5.2 Trichotillomania

5.2.1 Cause

The hair loss is due to self-induced twisting and pulling of hairs. It usually occurs in children or adolescents. It may be due to a bad habit, attention seeking or a manifestation of psychological problem.

5.2.2 Clinical Features

Patches of alopecia with no sign of inflammation are seen. Unlike alopecia areata, the margin of the lesion is less well defined and there is no exclamation mark hairs. The hair loss is never complete. Short broken hairs of varying length are characteristic.

5.2.3 Diagnosis

The disease can be diagnosed clinically. A detailed social and psychological history are essential.

5.2.4 Treatment

Often, the disease is self-limiting upon reassurance.

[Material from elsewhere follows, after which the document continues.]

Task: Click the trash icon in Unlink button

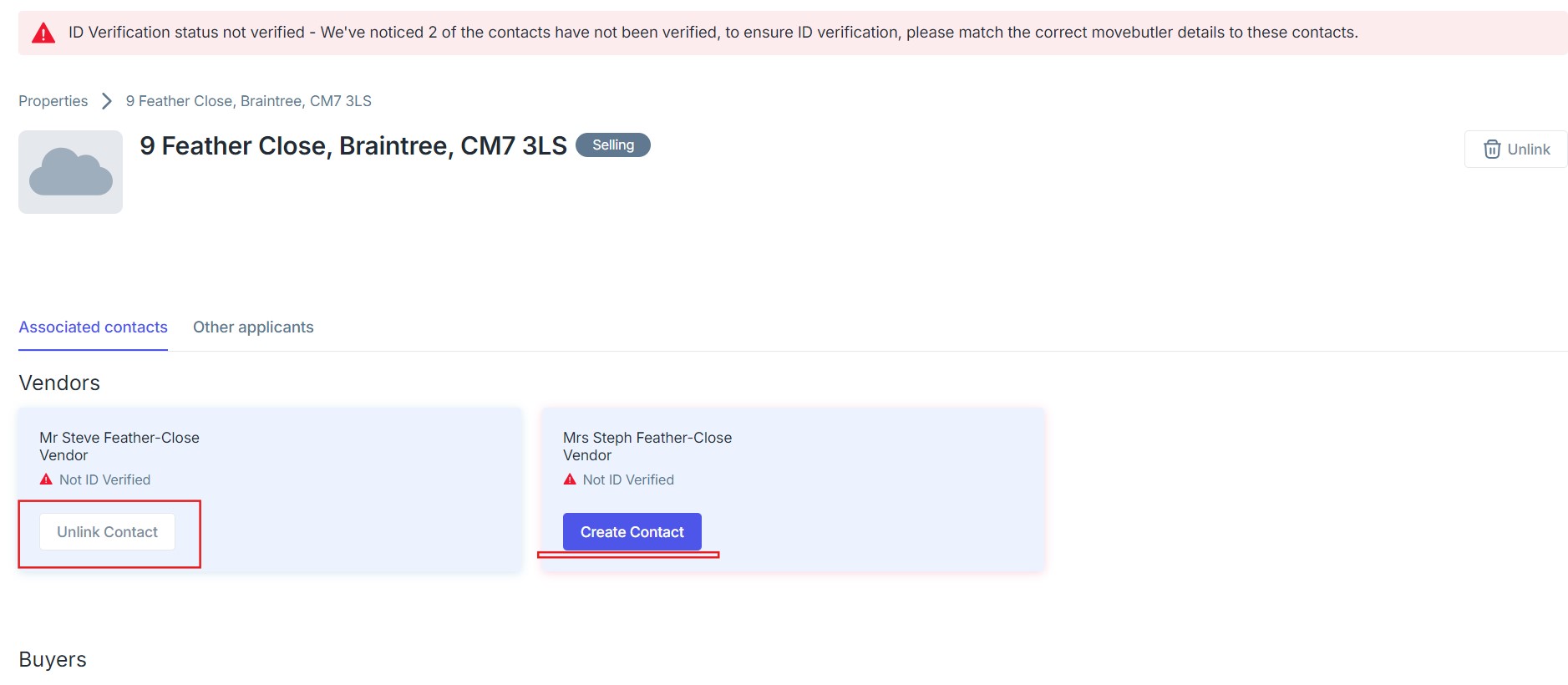Action: pos(1491,150)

Parents have to be interviewed so that the problem can be addressed. Sometimes, referring patient to clinical psychologist or psychiatrist may be helpful.

5.3 Traction Alopecia

Alopecia secondary to hair styling, hot-combing to straighten kinky hair.
 
5.4 Tinea Capitis

Tinea capitis must be considered as one of differential diagnosis as a cause of patchy alopecia in children. The infected hair are brittle and are easily broken. It is associated with inflammation i.e. redness, scaling. Even though for most of the time, the lesion heal without scarring, in severe cases (e.g. kerion), scarring alopecia can occur. Please refer to the chapter on skin infection for details.

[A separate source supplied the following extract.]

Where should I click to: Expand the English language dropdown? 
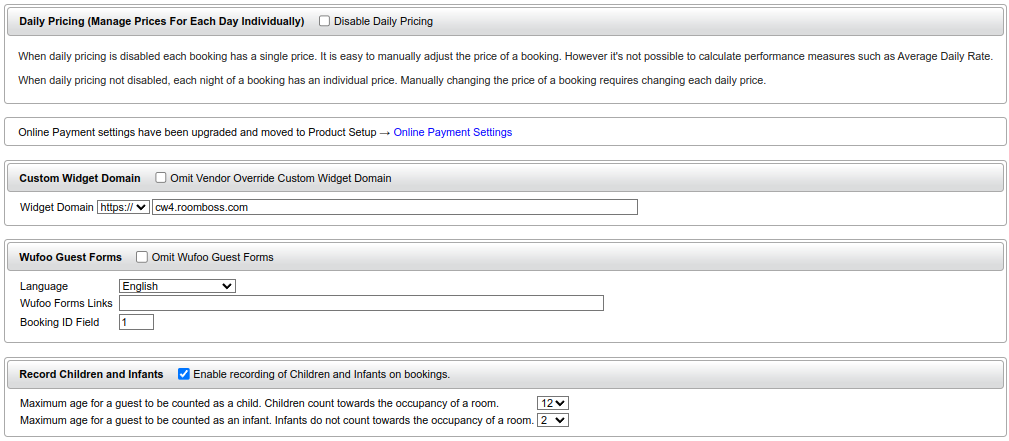click(x=177, y=286)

6. CAUSES OF DISCRETE PATCHY ALOPECIA WITH SCARRING

(i) Congenital e.g. aplasia cutis, naevus sebaceus

(ii) Post-trauma e.g. burn, injury, radiotherapy

(iii) Post-infection e.g. kerion, herpes zoster

(iv) Inflammatory dermatosis e.g. DLE, lichen planus, morphoea - common cause of scarring alopecia

(v) Neoplasm e.g. squamous cell carcinoma of skin

(vi) Idiopathic

6.1 Aplasia Cutis

This is a very rare congenital disease and the alopecia is present since birth.

6.2 Naevus Sebaceus

It is a kind of epidermal naevus which presents at birth as a yellowish hairless plaque on the scalp. It becomes more warty after puberty. the diagnosis can be confirmed by skin biopsy. It has potential of undergoing malignant change (e.g. basal cell carcinoma). For this reason, excision of the lesion after puberty is recommended.

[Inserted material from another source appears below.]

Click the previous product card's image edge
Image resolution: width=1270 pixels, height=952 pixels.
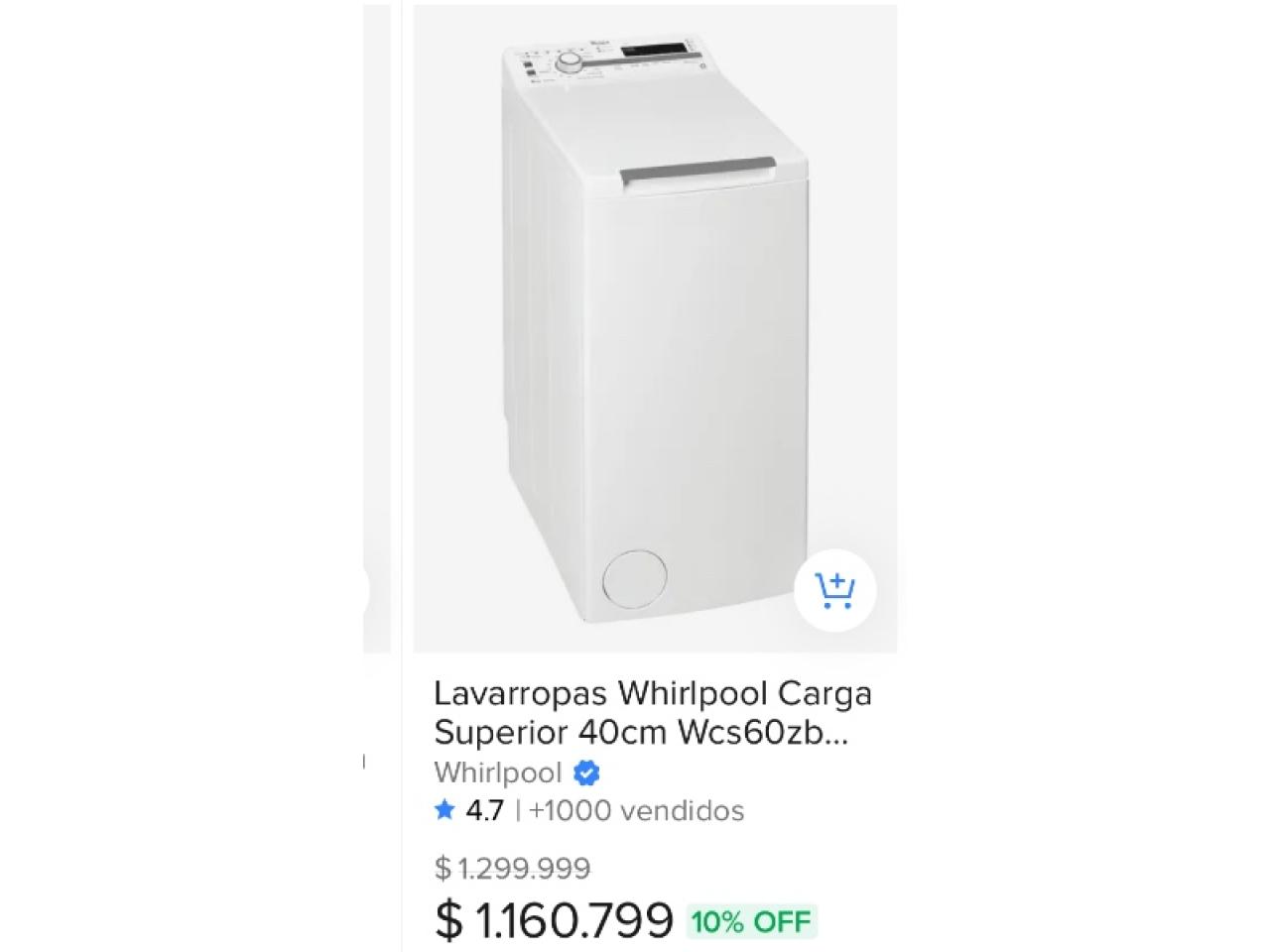(376, 327)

6.3 Inflammatory Dermatosis Causing Alopecia

DLE, lichen planus and morphoea are common causes of patchy scarring alopecia. Sometimes, clinically, it is difficult to differentiate them one from another. One should examine the rest of the body to look for any sign that are related to each of these 3 diseases. Of course, skin biopsy of the lesion on scalp is usually helpful.

6.4 Idiopathic Scarring Alopecia (Pseudopelade)

Occasionally, despite thorough examination and investigation, no cause can be attributed to patient's scarring alopecia. If the disease is still active, topical steroid can be tried.